Basically, take off the grille and remove all the speakers. I tag the speaker wires so that it is clear which goes where... but it is also pretty easy to figure out from the wire lengths. The wire lengths are sufficient to reach the speakers in their new configuration. The motorboard (in the trade speakers are motors that move air) is attached to the frame of the speaker cabinet with "Liquid Nails" so I use a soft mallet to tap... (pound?)... out the old board. I use a "Dead Head" mallet that tends to bounce less... thus putting more power into knocking the board loose. The board is made of MDF which is sold at Home Depot and Lowes for less than $20 a 4' x 8' sheet.

I use the old motorboard as a template to make the circles and rectangles that need to be cut out. Wear a dust mask because MDF creates a very fine dust... and lots of it! After the circles are cut then you must use a router to cut out a "ledge" for the speakers to rest upon. Just use the same dimensions that are on your old motorboard. The factory gives the motorboard several coats of flat black paint (lightly sand between coats) presumeably to provide an acoustic finish that is less likely to show through the grille cloth.

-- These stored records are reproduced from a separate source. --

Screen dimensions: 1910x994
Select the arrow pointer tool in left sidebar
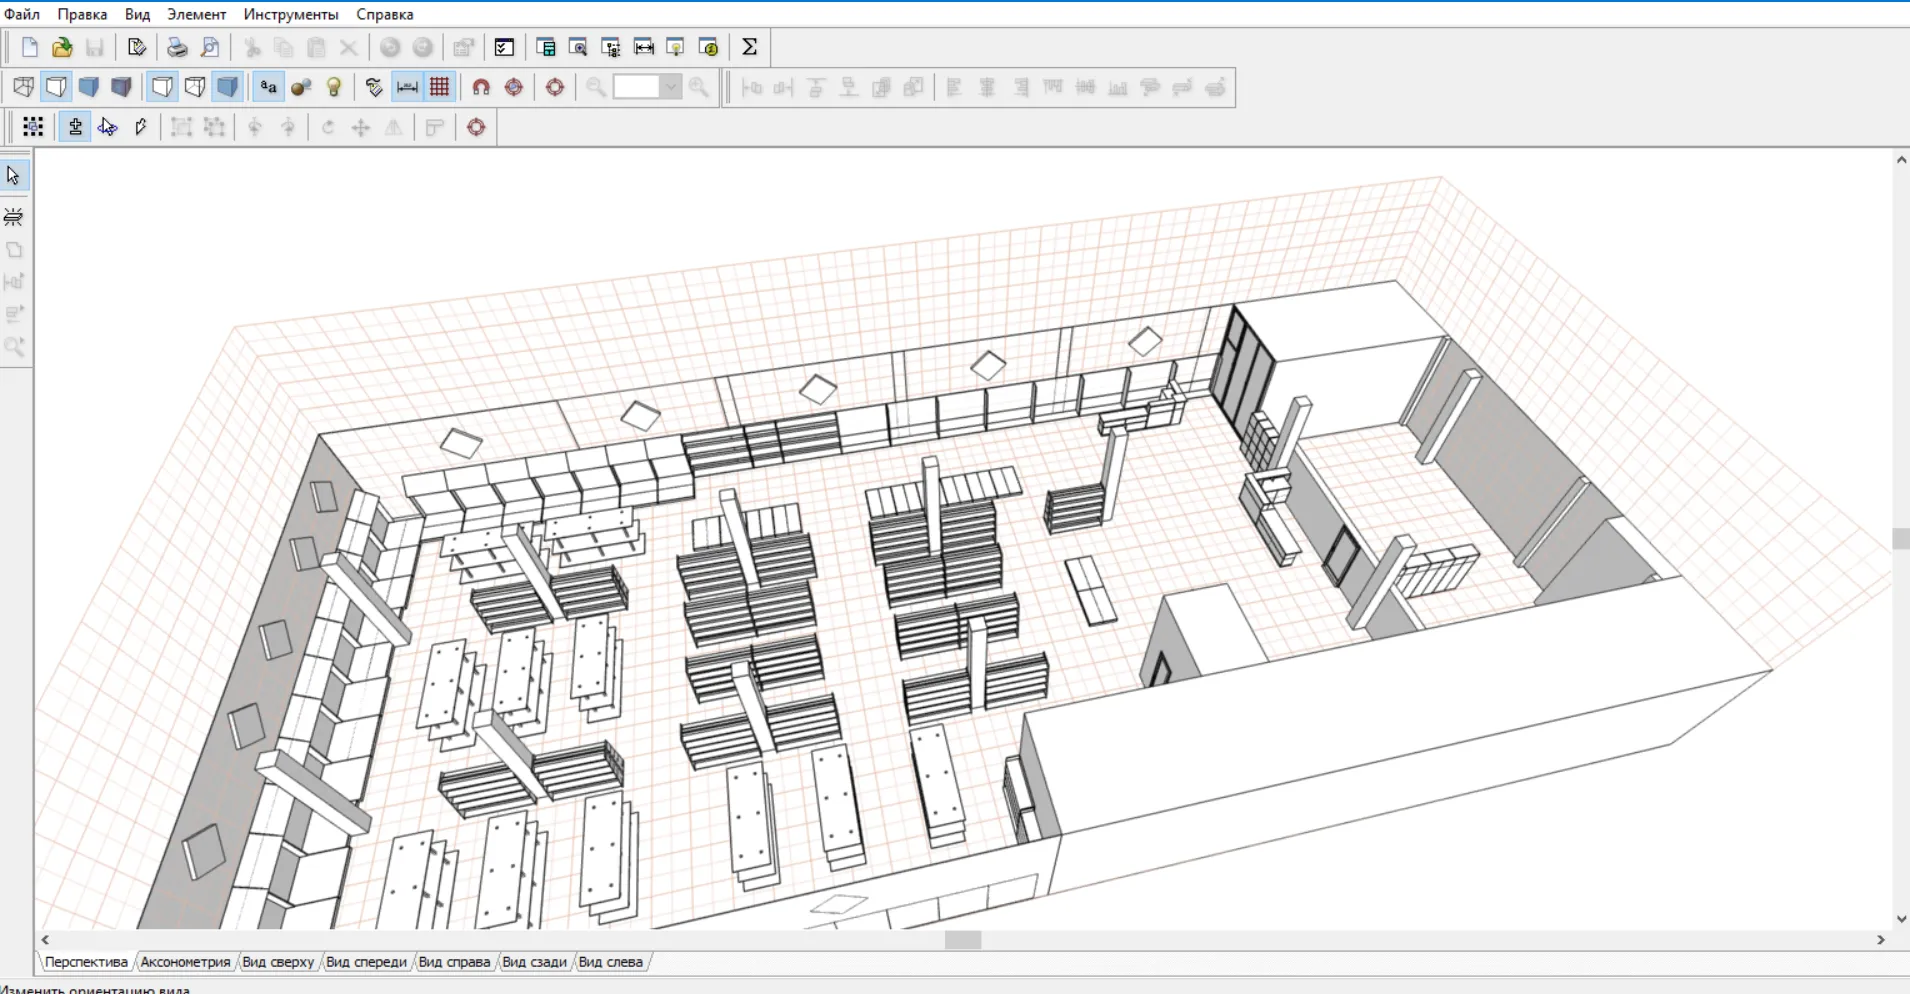(14, 176)
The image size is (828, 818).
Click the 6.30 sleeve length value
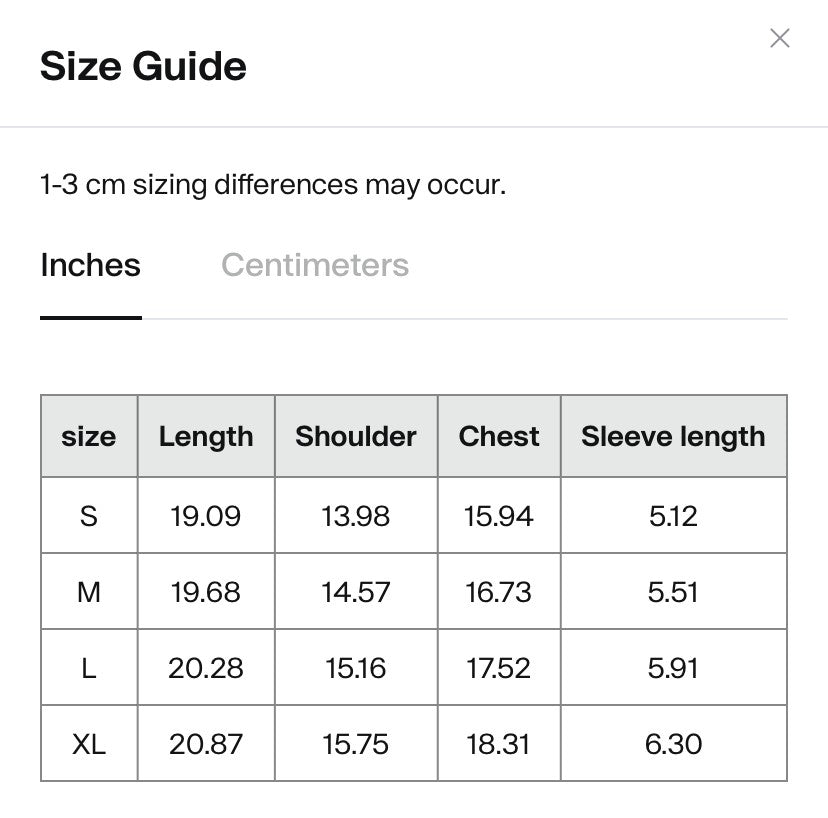673,744
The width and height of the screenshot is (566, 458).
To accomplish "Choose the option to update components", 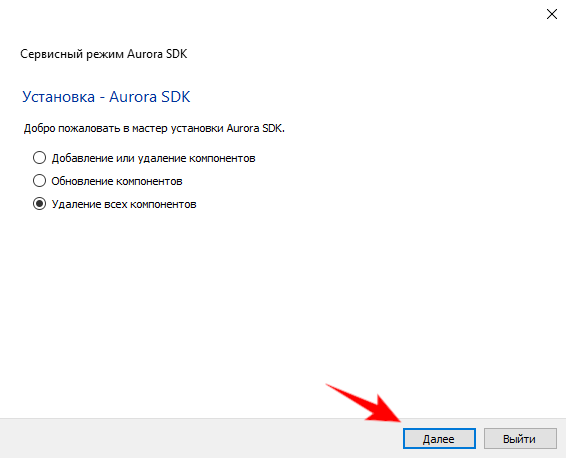I will pyautogui.click(x=39, y=180).
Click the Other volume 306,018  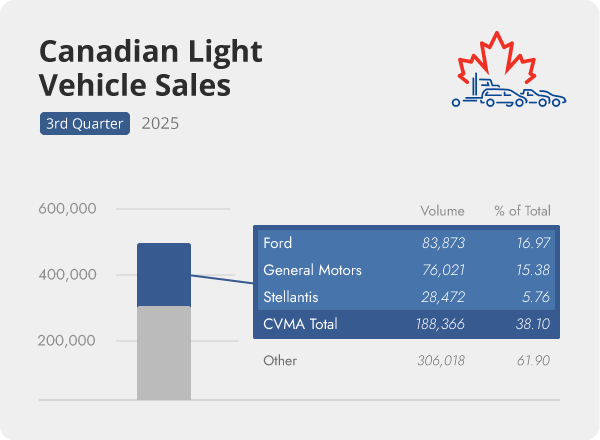point(440,359)
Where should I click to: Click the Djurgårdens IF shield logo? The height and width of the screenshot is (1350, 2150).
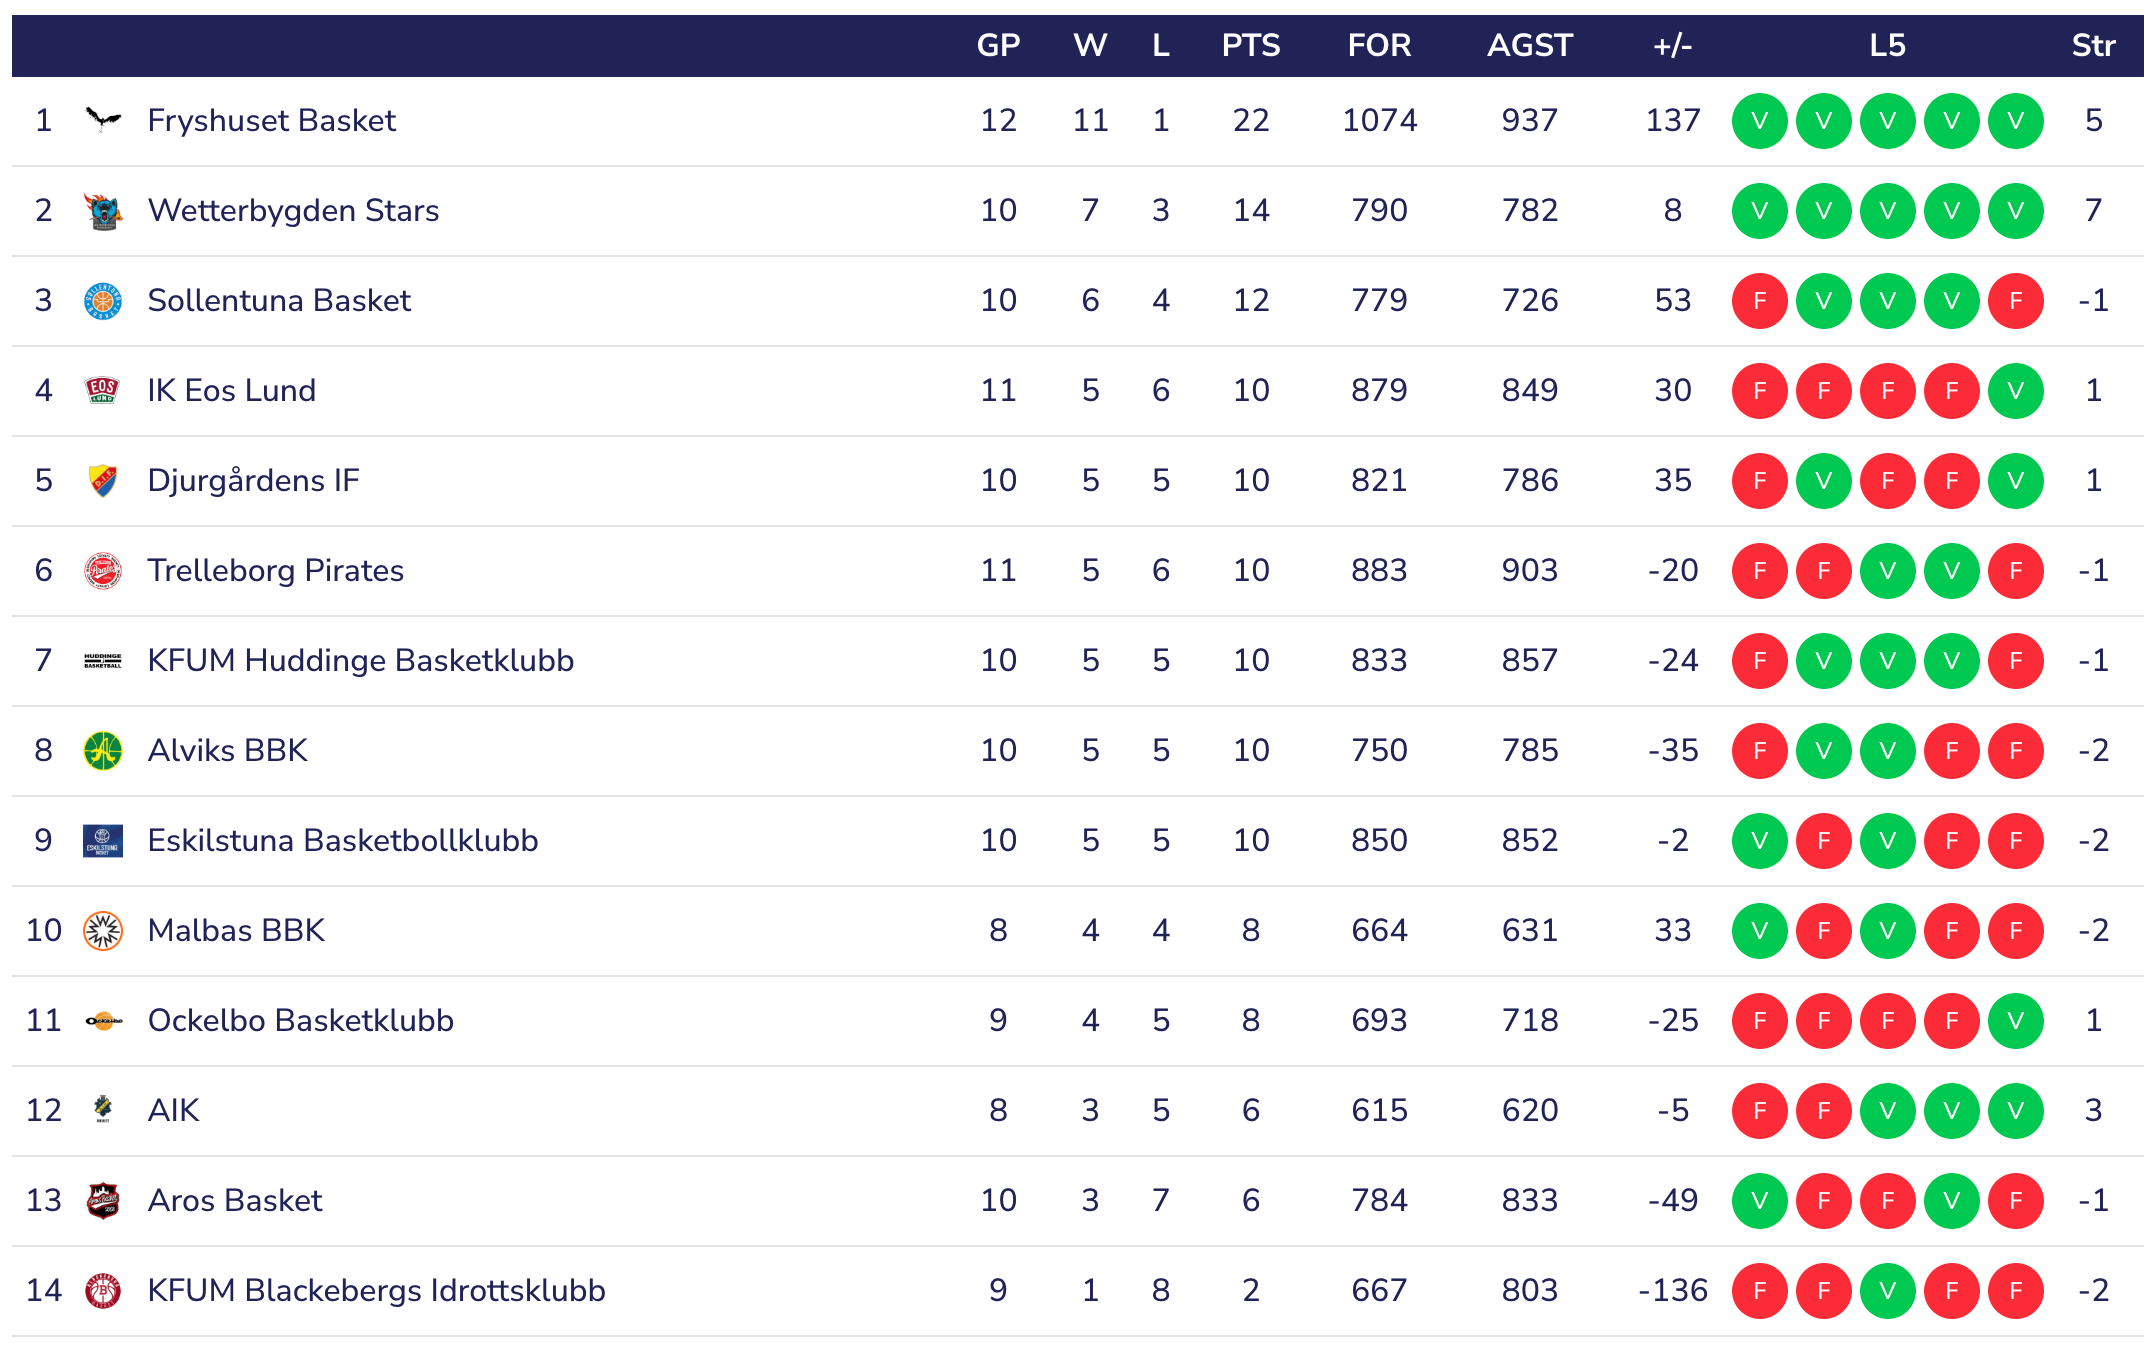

You can buy the same plastic attachment system if you are willing to drill the holes (takes a special drill) in your motorboard... but I find industrial strength Velcro actually works better and is less of a hassle and expense to install. So, mount the new mortorboard with Liquid Nails, hookup your speakers in the new spaces, screw them down, put the grille back on... and enjoy the best center channel you ever heard on your system. I have attached a photo of my KLF-30 front array (with the grilles off) so you can see how I arranged the new motorboard. By the way, the Mitsubishi TV is a 65" HDTV and it has no problem holding the horizontal KLF-30.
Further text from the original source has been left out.